### Work instructions
Exactly as they appear below, repeat the lines from the one with "Switch to the 渲染工具" through the one with "This screenshot has width=1024, height=768.", and no others.

### Data in this exercise

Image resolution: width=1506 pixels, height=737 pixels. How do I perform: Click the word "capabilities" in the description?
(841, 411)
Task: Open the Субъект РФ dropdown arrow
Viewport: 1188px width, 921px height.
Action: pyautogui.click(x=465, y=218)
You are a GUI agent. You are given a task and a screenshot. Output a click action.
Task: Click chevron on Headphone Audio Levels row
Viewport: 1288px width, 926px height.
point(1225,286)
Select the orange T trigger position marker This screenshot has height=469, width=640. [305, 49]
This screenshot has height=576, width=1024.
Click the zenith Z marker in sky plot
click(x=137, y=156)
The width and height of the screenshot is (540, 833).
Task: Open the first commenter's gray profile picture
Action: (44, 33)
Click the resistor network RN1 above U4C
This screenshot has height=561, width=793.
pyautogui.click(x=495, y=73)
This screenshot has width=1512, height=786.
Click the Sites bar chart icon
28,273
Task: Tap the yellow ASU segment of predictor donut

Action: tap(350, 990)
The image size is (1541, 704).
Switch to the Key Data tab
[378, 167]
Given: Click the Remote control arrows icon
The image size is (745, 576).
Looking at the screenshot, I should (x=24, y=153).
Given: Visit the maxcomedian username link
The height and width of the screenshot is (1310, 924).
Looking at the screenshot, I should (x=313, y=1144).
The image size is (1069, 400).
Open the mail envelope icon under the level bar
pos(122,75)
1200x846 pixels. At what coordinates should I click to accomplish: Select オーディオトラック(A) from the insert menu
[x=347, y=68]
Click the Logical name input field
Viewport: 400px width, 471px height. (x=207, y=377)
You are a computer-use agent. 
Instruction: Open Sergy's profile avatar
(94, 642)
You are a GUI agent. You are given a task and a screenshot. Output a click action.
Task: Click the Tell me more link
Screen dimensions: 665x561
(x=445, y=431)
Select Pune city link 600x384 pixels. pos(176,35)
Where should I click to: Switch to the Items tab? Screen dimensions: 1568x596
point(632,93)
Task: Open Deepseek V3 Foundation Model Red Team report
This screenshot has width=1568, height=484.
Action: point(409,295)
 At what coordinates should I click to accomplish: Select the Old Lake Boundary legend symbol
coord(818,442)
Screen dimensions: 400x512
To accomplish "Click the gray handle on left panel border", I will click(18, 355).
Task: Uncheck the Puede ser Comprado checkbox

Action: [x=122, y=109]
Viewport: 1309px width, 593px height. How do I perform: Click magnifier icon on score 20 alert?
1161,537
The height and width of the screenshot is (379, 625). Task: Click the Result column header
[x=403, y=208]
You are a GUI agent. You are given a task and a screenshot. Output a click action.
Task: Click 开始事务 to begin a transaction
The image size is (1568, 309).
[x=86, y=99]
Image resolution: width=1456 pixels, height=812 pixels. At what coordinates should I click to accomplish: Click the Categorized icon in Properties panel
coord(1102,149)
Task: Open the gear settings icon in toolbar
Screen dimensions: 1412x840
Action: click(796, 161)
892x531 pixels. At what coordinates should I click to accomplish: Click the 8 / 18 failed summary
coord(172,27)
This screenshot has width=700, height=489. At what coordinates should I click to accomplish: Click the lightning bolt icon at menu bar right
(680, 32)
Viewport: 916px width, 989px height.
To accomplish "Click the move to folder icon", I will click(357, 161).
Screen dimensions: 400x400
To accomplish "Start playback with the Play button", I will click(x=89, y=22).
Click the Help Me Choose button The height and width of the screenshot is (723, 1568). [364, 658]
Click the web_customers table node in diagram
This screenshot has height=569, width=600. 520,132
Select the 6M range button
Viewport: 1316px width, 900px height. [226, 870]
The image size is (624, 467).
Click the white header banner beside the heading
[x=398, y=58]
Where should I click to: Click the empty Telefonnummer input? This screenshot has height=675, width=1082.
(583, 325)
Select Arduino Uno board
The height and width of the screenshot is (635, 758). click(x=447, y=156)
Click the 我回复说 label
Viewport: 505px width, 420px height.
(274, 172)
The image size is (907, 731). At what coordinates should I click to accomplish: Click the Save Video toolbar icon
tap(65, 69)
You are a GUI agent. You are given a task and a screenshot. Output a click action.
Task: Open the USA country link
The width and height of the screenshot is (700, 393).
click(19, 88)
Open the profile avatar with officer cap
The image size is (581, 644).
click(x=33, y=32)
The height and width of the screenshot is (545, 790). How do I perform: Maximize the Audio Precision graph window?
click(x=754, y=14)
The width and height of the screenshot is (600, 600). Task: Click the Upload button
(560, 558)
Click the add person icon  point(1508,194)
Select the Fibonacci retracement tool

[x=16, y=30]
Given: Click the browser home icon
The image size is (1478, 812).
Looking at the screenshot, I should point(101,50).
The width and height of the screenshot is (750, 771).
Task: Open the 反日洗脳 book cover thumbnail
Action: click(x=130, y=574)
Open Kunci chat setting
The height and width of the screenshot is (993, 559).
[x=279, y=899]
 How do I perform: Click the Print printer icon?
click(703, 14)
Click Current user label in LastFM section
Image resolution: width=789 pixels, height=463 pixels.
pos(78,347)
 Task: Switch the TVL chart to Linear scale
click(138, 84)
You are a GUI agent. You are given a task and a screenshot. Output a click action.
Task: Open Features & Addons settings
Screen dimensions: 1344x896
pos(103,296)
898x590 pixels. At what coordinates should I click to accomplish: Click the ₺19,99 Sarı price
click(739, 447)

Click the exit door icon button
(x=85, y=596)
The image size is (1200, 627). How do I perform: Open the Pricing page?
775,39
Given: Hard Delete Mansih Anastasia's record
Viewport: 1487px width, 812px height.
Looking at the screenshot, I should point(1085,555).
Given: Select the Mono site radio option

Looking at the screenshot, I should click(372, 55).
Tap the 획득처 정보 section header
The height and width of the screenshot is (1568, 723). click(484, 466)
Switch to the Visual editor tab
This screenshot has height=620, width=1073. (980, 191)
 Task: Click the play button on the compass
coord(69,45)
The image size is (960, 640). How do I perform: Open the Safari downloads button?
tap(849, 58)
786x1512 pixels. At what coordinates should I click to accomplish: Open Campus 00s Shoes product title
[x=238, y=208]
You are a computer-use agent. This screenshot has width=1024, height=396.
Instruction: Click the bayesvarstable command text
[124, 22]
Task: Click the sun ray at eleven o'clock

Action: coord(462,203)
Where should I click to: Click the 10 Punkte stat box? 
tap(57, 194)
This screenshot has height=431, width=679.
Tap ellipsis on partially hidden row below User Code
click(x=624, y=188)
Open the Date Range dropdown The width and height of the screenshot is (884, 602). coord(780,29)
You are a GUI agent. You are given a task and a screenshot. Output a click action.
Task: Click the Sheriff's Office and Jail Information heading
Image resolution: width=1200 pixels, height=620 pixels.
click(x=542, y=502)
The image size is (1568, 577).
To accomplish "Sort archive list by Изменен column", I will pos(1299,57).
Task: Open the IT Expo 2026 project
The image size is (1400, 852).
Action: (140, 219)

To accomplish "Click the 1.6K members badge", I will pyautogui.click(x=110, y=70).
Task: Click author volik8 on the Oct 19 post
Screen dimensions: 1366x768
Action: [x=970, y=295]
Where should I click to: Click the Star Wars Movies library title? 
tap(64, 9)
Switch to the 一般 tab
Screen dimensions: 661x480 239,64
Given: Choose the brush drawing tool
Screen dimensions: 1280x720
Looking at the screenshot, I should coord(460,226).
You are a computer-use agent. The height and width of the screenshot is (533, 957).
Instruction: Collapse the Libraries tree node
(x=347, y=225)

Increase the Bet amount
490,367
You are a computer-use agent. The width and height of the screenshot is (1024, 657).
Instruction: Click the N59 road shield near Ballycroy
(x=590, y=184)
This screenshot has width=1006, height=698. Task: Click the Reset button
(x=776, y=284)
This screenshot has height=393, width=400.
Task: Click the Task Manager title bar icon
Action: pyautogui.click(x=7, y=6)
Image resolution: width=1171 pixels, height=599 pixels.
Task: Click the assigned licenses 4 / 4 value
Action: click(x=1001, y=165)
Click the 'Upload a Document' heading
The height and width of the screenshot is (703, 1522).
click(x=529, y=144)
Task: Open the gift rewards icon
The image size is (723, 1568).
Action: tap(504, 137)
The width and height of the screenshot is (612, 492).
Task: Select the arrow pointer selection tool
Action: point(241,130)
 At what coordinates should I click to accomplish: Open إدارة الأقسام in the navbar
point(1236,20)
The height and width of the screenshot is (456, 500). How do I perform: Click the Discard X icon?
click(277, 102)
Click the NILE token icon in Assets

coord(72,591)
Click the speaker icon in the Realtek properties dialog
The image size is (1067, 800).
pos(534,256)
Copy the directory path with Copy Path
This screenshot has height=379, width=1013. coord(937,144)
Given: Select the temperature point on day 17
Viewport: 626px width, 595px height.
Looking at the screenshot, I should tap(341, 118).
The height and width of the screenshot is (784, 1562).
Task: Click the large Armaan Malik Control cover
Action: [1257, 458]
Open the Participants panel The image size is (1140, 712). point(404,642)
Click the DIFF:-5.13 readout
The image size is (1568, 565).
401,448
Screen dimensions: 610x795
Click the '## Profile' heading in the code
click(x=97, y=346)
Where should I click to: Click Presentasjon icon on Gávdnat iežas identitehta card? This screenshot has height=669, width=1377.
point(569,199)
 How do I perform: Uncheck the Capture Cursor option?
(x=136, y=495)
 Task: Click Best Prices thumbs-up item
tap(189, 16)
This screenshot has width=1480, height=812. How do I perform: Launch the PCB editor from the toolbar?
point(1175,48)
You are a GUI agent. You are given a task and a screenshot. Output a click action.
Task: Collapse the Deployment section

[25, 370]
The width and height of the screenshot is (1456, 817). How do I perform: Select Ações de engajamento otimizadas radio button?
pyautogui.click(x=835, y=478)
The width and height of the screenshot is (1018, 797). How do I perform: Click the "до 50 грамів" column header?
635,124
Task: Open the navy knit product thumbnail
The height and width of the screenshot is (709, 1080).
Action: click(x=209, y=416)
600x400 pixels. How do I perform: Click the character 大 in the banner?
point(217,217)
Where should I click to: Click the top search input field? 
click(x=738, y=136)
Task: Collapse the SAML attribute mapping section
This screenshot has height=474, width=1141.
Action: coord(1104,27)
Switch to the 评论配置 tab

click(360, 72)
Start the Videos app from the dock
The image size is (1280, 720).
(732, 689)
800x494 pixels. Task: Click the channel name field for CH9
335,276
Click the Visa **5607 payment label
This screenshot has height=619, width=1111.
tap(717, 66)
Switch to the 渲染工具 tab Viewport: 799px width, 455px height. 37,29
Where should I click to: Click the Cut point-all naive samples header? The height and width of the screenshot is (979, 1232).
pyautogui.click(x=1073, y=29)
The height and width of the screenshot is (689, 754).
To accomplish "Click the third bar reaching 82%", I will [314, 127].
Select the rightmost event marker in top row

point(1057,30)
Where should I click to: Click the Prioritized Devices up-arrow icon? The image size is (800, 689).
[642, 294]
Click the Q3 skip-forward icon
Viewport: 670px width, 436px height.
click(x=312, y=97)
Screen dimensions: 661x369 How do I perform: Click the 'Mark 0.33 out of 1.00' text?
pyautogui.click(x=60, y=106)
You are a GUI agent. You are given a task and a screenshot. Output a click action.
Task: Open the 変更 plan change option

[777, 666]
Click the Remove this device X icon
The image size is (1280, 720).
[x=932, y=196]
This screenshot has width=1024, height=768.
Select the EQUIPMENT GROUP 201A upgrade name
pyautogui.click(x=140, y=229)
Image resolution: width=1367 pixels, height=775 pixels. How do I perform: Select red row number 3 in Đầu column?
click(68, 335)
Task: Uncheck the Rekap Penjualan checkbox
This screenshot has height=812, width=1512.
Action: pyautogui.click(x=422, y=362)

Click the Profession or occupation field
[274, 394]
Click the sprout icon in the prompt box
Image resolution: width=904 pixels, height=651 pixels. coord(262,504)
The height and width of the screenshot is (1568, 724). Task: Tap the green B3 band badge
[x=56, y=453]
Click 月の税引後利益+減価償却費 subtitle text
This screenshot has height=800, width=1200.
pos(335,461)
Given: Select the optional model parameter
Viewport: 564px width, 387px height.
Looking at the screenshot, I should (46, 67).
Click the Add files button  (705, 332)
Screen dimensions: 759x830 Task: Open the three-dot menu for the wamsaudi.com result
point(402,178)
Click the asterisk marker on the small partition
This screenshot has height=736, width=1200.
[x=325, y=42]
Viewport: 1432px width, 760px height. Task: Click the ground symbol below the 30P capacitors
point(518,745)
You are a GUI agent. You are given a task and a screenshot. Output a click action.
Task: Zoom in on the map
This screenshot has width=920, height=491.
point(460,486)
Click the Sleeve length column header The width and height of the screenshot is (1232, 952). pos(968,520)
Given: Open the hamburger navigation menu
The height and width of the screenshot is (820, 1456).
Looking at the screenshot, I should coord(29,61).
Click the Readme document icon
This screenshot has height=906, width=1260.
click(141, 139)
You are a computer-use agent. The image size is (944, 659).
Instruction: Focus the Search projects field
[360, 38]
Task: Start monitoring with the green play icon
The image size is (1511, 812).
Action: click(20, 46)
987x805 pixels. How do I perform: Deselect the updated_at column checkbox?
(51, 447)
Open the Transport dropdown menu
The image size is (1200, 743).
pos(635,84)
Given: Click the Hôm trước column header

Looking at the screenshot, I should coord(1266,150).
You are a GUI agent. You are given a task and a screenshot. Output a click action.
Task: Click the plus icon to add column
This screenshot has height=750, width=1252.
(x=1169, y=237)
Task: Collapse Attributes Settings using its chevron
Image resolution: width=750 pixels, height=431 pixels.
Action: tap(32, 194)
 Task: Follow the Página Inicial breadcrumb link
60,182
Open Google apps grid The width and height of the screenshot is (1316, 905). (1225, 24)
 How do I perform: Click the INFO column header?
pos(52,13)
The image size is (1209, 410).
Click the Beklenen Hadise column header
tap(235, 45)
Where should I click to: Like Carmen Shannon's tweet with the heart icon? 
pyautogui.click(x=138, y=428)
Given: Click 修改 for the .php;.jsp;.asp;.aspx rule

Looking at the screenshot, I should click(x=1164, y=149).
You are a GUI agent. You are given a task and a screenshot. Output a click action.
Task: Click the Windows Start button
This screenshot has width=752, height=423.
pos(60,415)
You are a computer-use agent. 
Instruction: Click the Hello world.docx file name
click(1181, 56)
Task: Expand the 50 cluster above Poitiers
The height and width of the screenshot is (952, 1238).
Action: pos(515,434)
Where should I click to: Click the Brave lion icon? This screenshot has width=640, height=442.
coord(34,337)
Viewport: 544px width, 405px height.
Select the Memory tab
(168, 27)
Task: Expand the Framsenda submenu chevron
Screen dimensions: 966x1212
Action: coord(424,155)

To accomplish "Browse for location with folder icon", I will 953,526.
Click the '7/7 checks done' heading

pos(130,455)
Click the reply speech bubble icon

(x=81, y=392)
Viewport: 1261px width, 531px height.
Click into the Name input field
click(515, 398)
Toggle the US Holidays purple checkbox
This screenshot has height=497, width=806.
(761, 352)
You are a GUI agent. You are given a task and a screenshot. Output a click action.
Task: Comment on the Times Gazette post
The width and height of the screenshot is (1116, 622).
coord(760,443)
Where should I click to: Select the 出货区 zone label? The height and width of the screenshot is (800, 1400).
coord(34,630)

### Your response
Switch to the 渲染工具 tab Viewport: 799px width, 455px height. 37,29
Where should I click to: Click the Cut point-all naive samples header? The height and width of the screenshot is (979, 1232).
pyautogui.click(x=1073, y=29)
The height and width of the screenshot is (689, 754).
To accomplish "Click the third bar reaching 82%", I will [314, 127].
Select the rightmost event marker in top row

point(1057,30)
Where should I click to: Click the Prioritized Devices up-arrow icon? The image size is (800, 689).
[642, 294]
Click the Q3 skip-forward icon
Viewport: 670px width, 436px height.
click(x=312, y=97)
Screen dimensions: 661x369 How do I perform: Click the 'Mark 0.33 out of 1.00' text?
pyautogui.click(x=60, y=106)
You are a GUI agent. You are given a task and a screenshot. Output a click action.
Task: Open the 変更 plan change option

[777, 666]
Click the Remove this device X icon
The image size is (1280, 720).
[x=932, y=196]
This screenshot has width=1024, height=768.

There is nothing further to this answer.